Saturday morning I woke up to my Blackberry buzzing with an e-mail from Ingrid, the founder of Girl Power 2 Cure, who was visiting New Jersey and who we had met briefly at Montefiore the week before. She heard from Bridget they were coming to our house and she also wanted to come visit. We couldn't have been more excited!
We all know our girls are special and wonderful souls who are so in-tune to everything around them. And when I met Anna and Sarah and saw our Anna with them, I couldn't help but feel a sense of "family" when the girls were in the room with each other. I saw Ingrid and Bridget, and I saw how strong they were. And we all know the familiarity of our stories.
Their visit was a breath of fresh air. It had already been a hard week for Manny and I, anticipating Anna's 2nd birthday. For days I had been fighting back the thoughts that would permeate my emotional shelter every now and then of what life would be... Without... Rett Syndrome. We reminisced Gabe's 2nd birthday, a big party with family and friends where he walked, ran, talked, blew bubbles, blew out the candles on his cake, even hit a pinata. Turning 2, like any birthday, is a real milestone. It's supposed to be an exciting one.
This time, I felt a certain sense of betrayal. Think of how one feels after their house has been robbed. Or a sentimental piece of jewelry stolen or lost. I kept feeling this Betrayal. We were Robbed. Stolen. Violated. Only it wasn't a house or jewelry. It was our daughter, and she has been robbed of speech, hand control, normal eating and drinking and too much more to list, and Rett was the big bad thief. Last week I woke up every morning with "Rett" on my tongue and the F-word in front of it.
But spending time with these incredible mothers and daughters helped me see beyond what we'd all been robbed of because there are things Rett has no power over. It has no power over our ability to love our daughters so much it hurts. And Rett has no power over our ability to fight the symptoms and find a cure. It has no power over our hope that one day life will be different.
Perhaps the best lesson I learned that day came from Anna's dad, Scott, when he answered my question, "Is it as hard for you as it is for us when you see a little girl your Anna's age?... and, how do you get over that?" His response? "I pick up a few pebbles and start hitting them." I laughed 'til I cried.
The very next day while in Sunday Mass, we were two pews behind a 2-year old little girl crawling all over her parents, "Mommy"-this and "Daddy"-that. I glanced at Manny, who had a smile on his face instead of the usual watery eyes we both get.
"Throwing pebbles?" I asked him. "You bet," he said.
3 comments:
We love you guys!!! Had such a great time visiting you and your beautiful family. Where else can you meet someone for 30 seconds at a specialists office and get invited over for an amazing brunch and ride to the airport? Only in rettland! Hugs to all of you from MI!
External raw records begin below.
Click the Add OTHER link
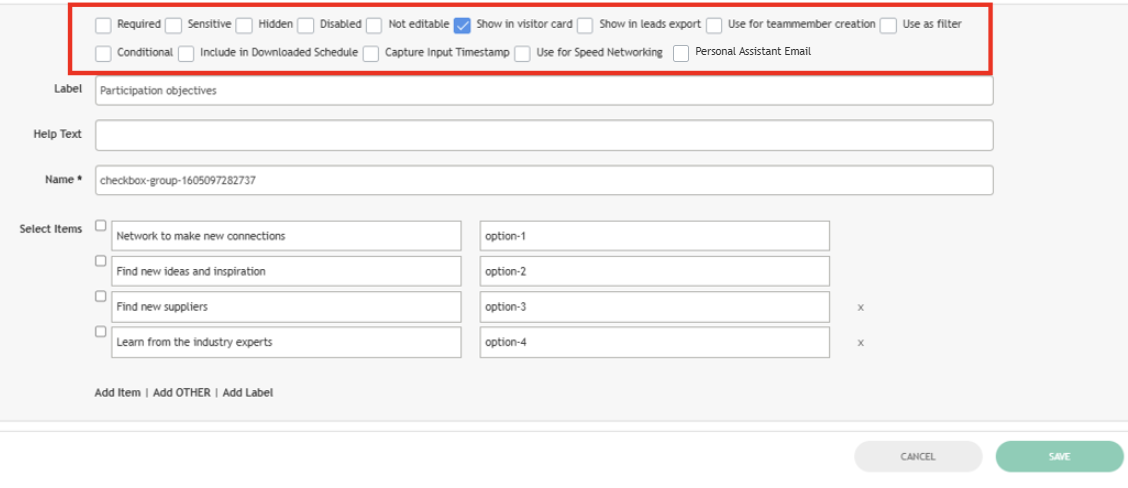Viewport: 1128px width, 488px height. (x=181, y=393)
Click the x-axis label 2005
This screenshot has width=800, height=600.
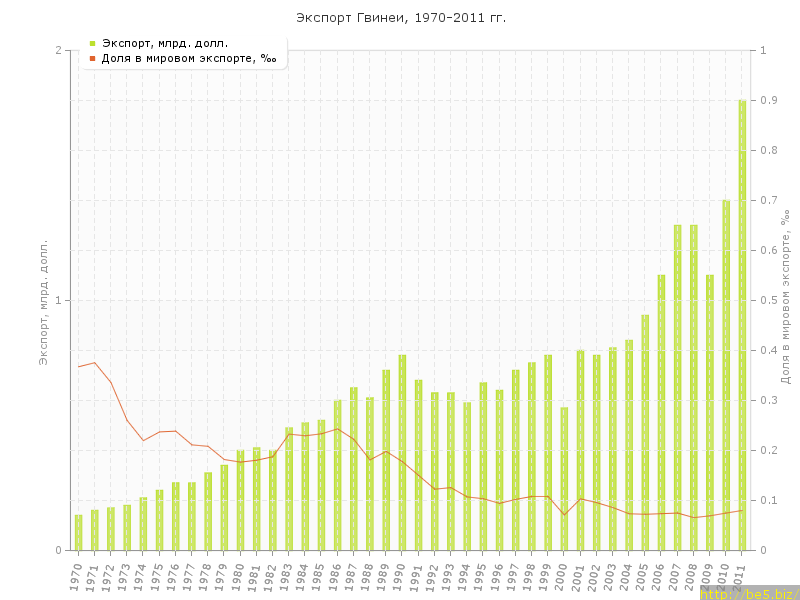[x=643, y=576]
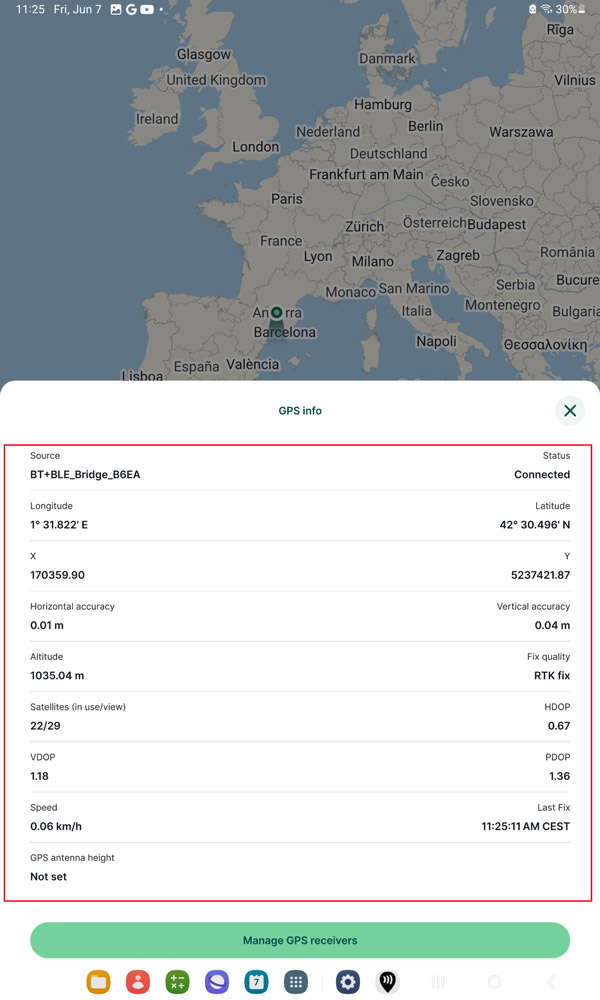Tap the battery indicator in status bar
The image size is (600, 1000).
pyautogui.click(x=569, y=9)

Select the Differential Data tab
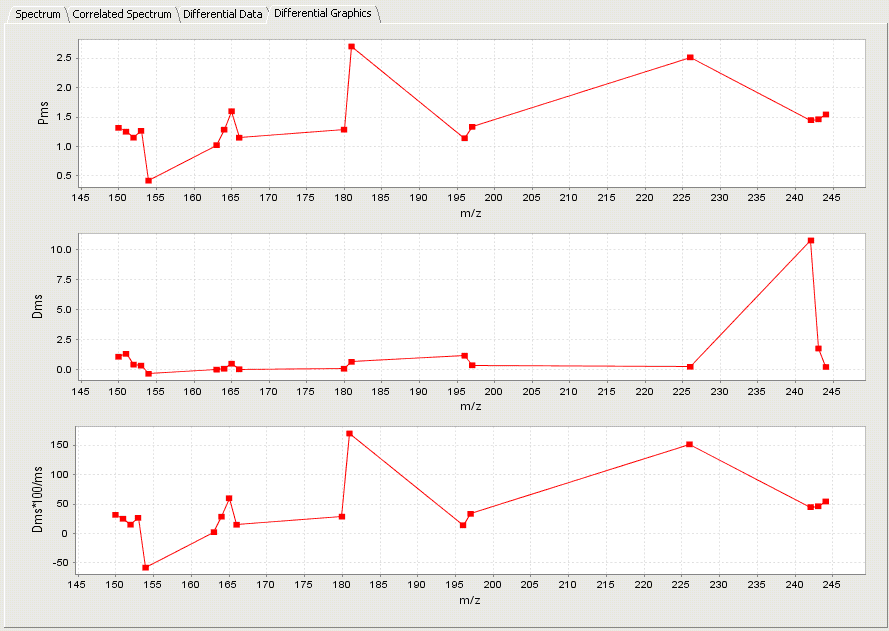[x=222, y=14]
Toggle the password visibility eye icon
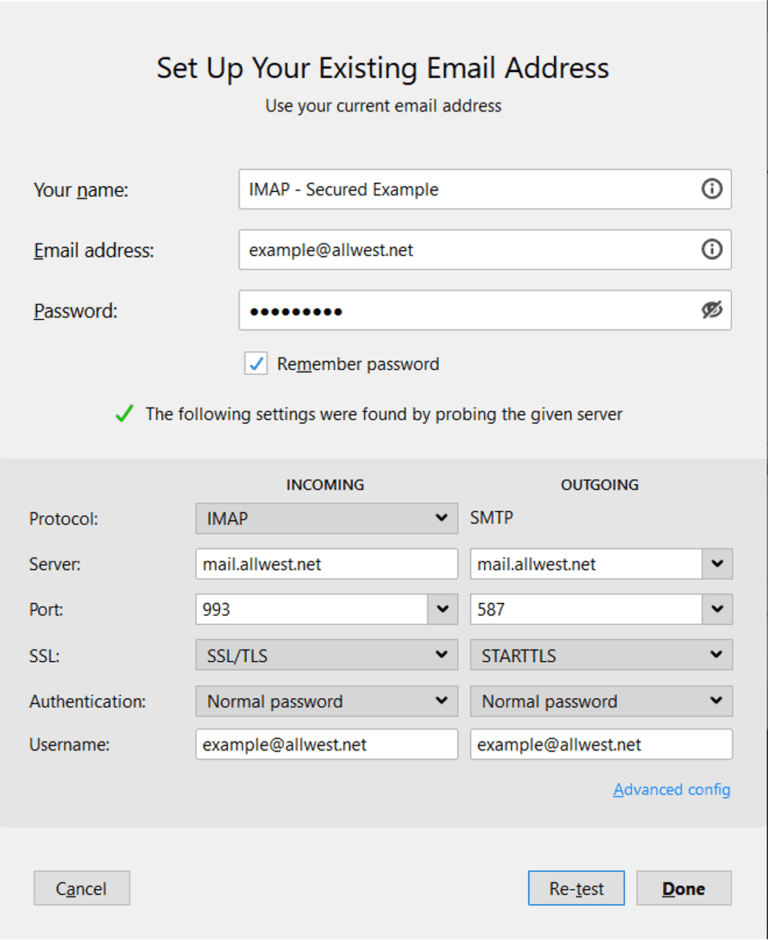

Don't you love Scott, I love that he said that?!?! I am so glad you got to me Bridget, Scott, & Annie and of course Ingrid and Sarah - I only wish I could have met you all too!!! HUGS to you!!
Kelly
Well said. We morn the loss of a "normal" daughter almost every day. But, Sarah brings joy and toughness and creates empathy towards others with any type of disability. She's a trouper, we love her and want to give her a fighting chance to get back some of the gems she's lost. Gonna go chuck a few rocks now.